Birth Day
- Weary, the narrator returns home. She goes to her room and lies down but is too fatigued and overwrought to sleep. Too tired to think about her own story, she thinks about Moira's.
- The narrator has pieced it together from different people's accounts—Alma, Dolores, Janine, and Aunt Lydia.
- The narrator imagines how the information initially came out, which was when Aunt Lydia took Janine into her office and confided in her. The narrator didn't like Janine much, but she was still an ally on some level.
- Aunt Lydia would have told Janine that Moira had escaped.
- Moira had asked for a bathroom break. She called out to Aunt Elizabeth, who was on guard, that the toilet was overflowing.
- When Aunt Elizabeth came in and went to take a look, Moira threatened her with a weapon she'd made out of part of the toilet, forcing her to give up her weapons and go downstairs into the furnace room. There, Moira changed clothes with Aunt Elizabeth, gagged her, and tied her up. Dressed as an Aunt, Moira walked out of the building and out into the world unchallenged.

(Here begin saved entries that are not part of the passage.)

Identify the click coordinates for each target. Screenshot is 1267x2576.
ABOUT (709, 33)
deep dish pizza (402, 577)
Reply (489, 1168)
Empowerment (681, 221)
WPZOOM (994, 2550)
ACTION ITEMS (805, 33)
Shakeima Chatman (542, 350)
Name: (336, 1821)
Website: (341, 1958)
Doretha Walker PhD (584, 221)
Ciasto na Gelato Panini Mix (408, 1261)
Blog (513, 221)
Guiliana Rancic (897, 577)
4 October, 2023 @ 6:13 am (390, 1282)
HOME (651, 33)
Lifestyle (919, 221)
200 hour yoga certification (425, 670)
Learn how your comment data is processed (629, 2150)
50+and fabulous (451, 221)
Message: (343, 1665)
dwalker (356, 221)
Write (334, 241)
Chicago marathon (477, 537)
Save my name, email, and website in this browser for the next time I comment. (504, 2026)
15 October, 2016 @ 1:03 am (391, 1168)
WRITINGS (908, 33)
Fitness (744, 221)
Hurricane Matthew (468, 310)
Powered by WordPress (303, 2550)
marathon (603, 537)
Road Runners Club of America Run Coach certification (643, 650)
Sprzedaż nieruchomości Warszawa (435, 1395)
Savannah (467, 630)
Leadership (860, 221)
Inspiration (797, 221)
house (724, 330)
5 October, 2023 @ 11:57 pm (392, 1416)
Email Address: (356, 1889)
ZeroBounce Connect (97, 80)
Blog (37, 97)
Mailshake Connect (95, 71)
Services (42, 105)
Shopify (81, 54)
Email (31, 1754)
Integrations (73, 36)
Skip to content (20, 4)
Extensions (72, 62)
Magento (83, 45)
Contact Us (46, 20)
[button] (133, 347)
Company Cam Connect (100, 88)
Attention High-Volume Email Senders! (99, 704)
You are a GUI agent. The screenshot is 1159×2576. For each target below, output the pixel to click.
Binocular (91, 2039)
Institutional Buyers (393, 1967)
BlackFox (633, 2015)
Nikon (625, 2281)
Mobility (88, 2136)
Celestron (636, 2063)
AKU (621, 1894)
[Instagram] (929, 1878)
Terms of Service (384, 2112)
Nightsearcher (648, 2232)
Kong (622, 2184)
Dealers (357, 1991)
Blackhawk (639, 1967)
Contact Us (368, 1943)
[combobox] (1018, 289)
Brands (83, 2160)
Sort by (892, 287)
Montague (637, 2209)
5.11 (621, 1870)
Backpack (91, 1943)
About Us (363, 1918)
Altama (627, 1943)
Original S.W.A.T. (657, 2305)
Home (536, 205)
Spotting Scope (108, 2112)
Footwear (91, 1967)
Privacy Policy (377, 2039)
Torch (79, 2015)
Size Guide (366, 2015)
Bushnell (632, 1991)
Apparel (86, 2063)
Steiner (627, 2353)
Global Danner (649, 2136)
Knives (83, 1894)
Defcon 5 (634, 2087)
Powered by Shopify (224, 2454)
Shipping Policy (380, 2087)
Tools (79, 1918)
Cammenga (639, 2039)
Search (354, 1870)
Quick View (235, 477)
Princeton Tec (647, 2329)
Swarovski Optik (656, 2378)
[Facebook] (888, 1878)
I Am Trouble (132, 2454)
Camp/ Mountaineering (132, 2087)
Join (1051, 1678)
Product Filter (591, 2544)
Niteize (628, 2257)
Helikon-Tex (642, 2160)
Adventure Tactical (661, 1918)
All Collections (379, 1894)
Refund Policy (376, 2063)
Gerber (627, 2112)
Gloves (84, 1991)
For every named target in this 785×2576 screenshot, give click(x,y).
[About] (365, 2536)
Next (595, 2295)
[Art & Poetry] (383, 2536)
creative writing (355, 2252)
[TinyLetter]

- The narrator makes up an interchange in which Moira told Aunt Elizabeth to be grateful that she hadn't killed or tortured her before walking out.
- Aunt Lydia asked Janine to report on any possible news, and while none of the other women really trusted Janine, they were grateful for the news she gave them about Moira.
- Janine probably told Dolores, who told someone else.
- The narrator and other women at the Center became envious and scared of Moira, but they also lived vicariously through her. They worried she would be captured and punished, but as of this point in the story, the narrator hasn't heard anything about her showing up again.